* The records:
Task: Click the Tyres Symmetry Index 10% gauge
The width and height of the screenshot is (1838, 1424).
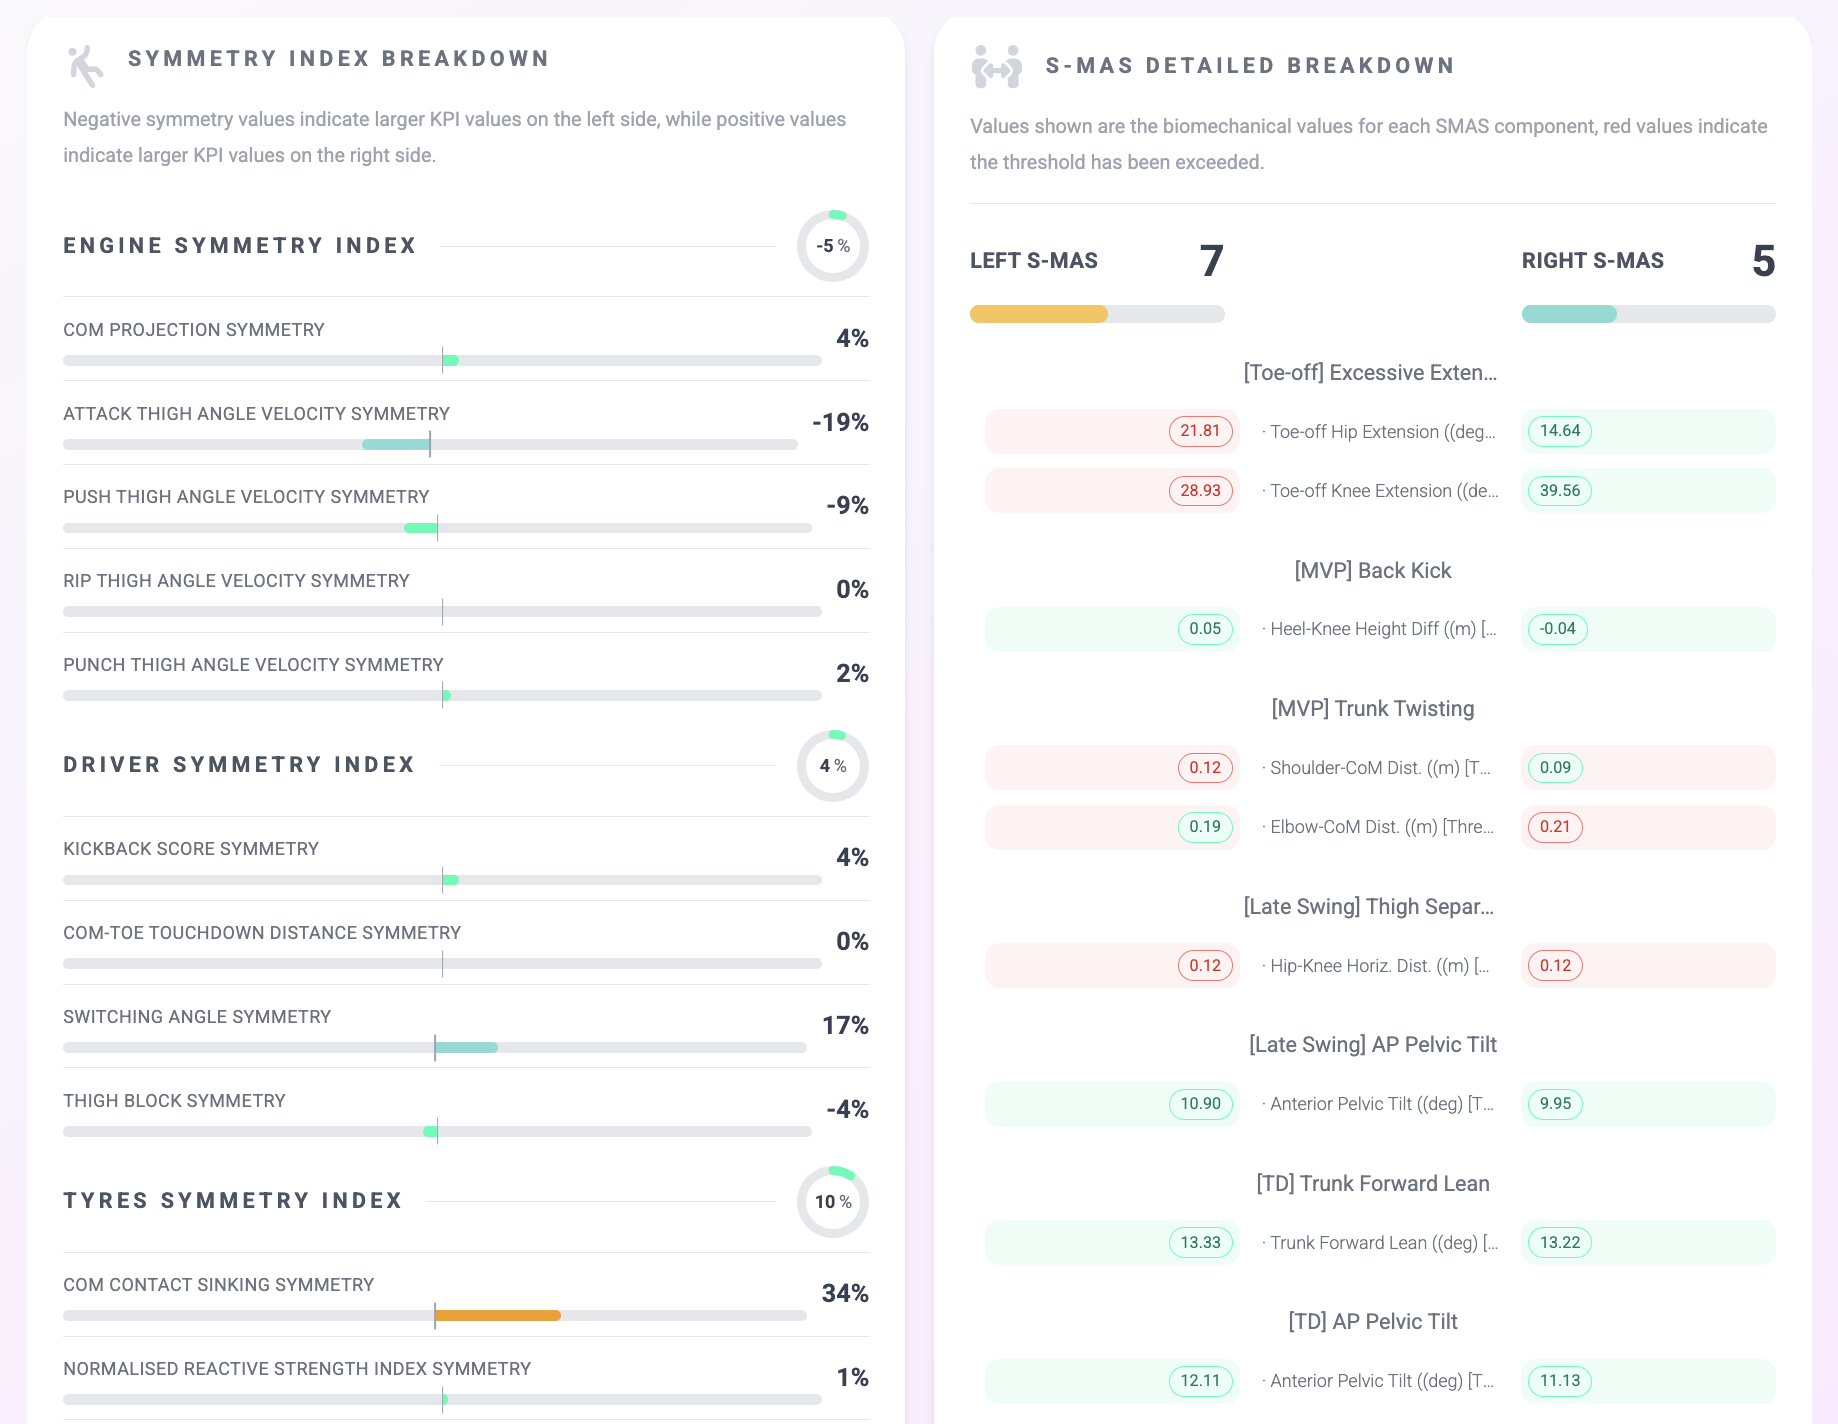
--
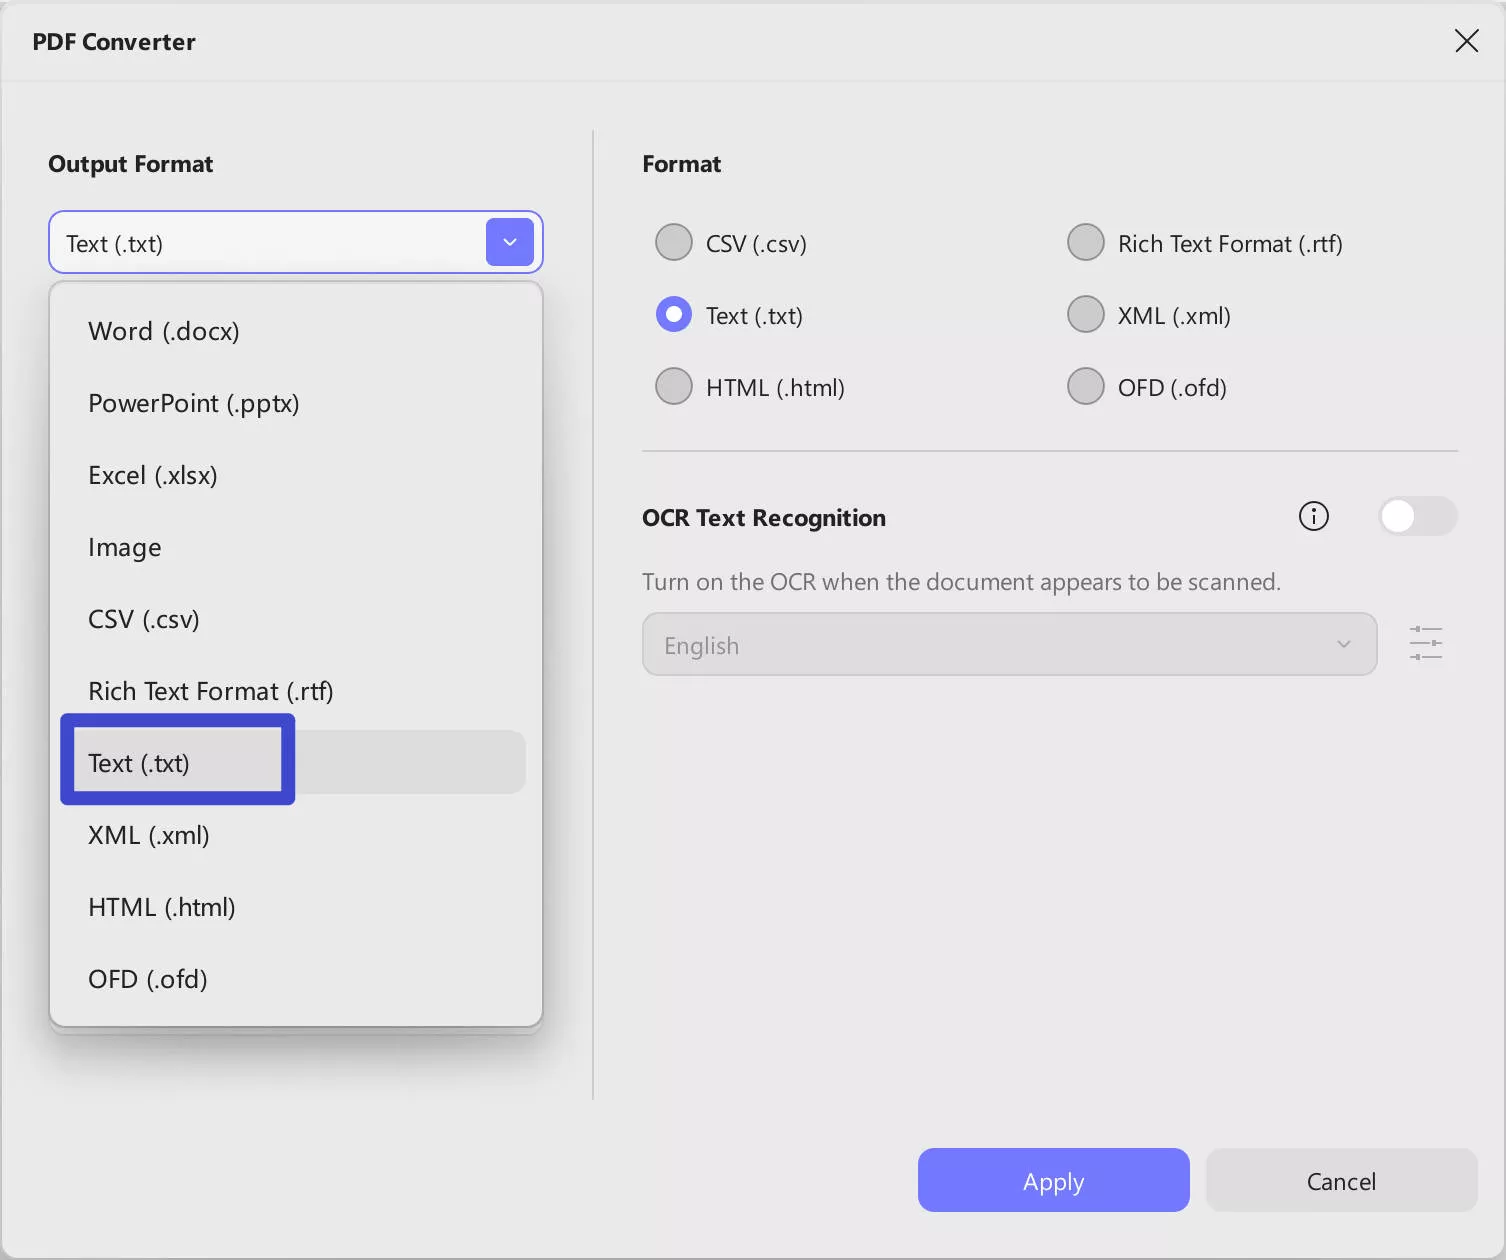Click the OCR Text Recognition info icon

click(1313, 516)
==
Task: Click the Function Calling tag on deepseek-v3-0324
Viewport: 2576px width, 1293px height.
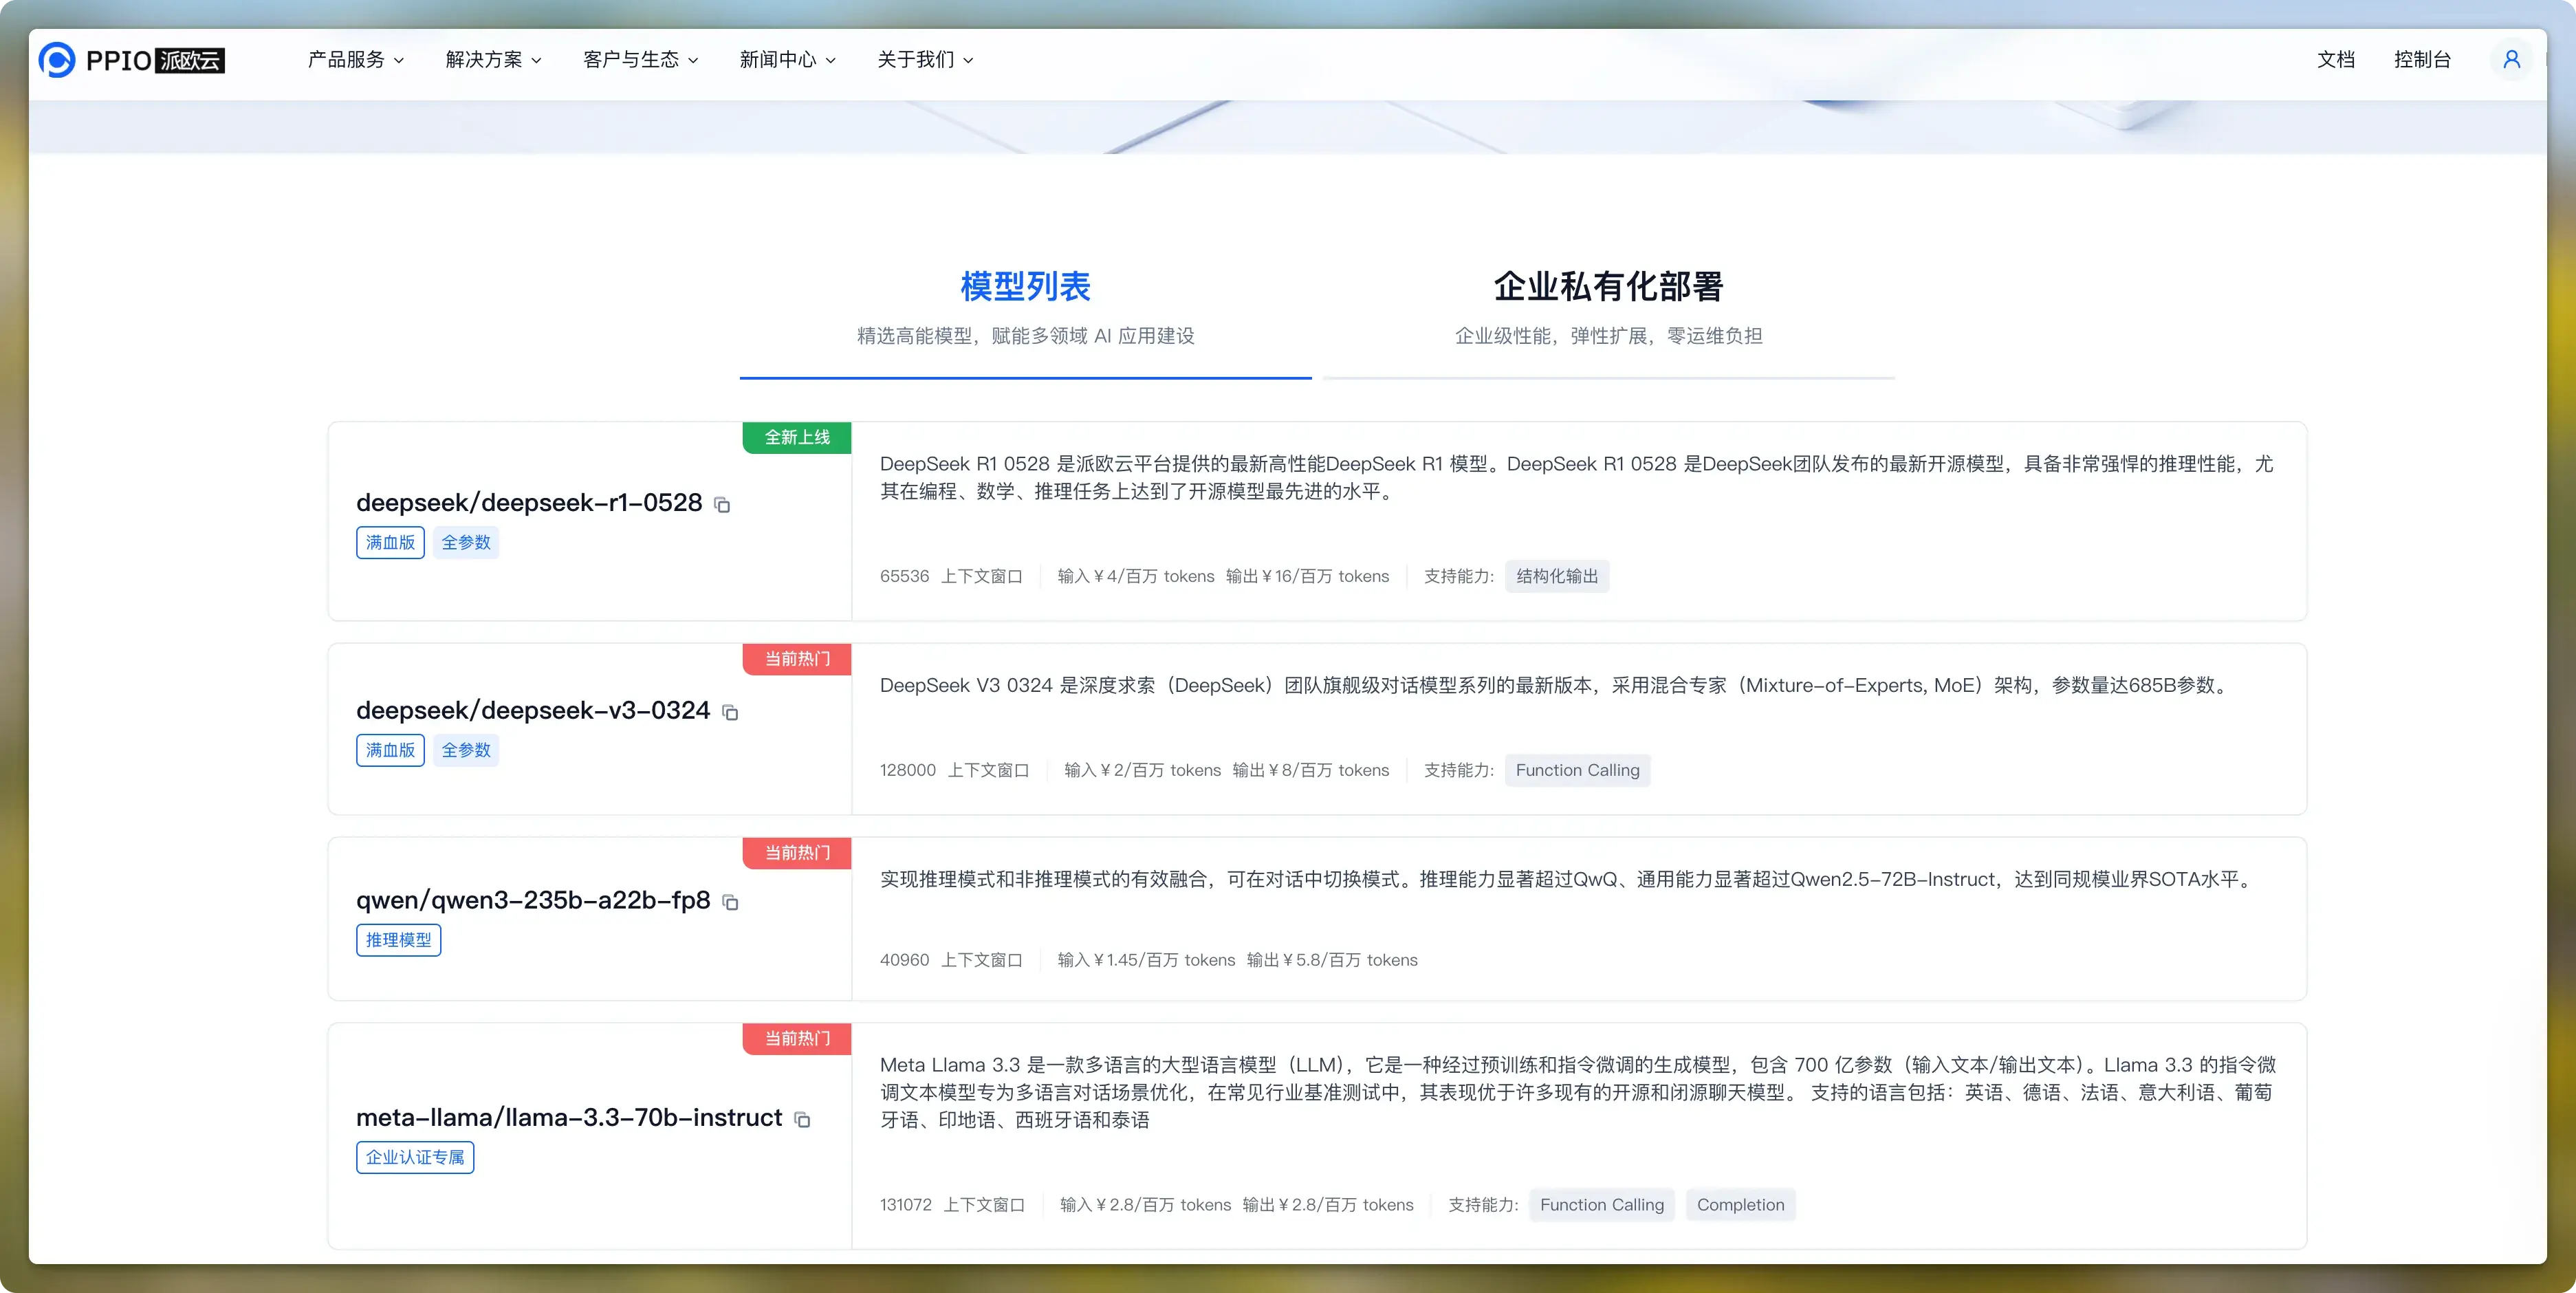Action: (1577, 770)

* Written task:
Could you write out the stretch of the material from "Task: Click the Tyres" through "The width and" with "dial" substituted for "gauge" and nothing else altered, giving only those lines?

* The answer:
Task: Click the Tyres Symmetry Index 10% dial
The width and height of the screenshot is (1838, 1424).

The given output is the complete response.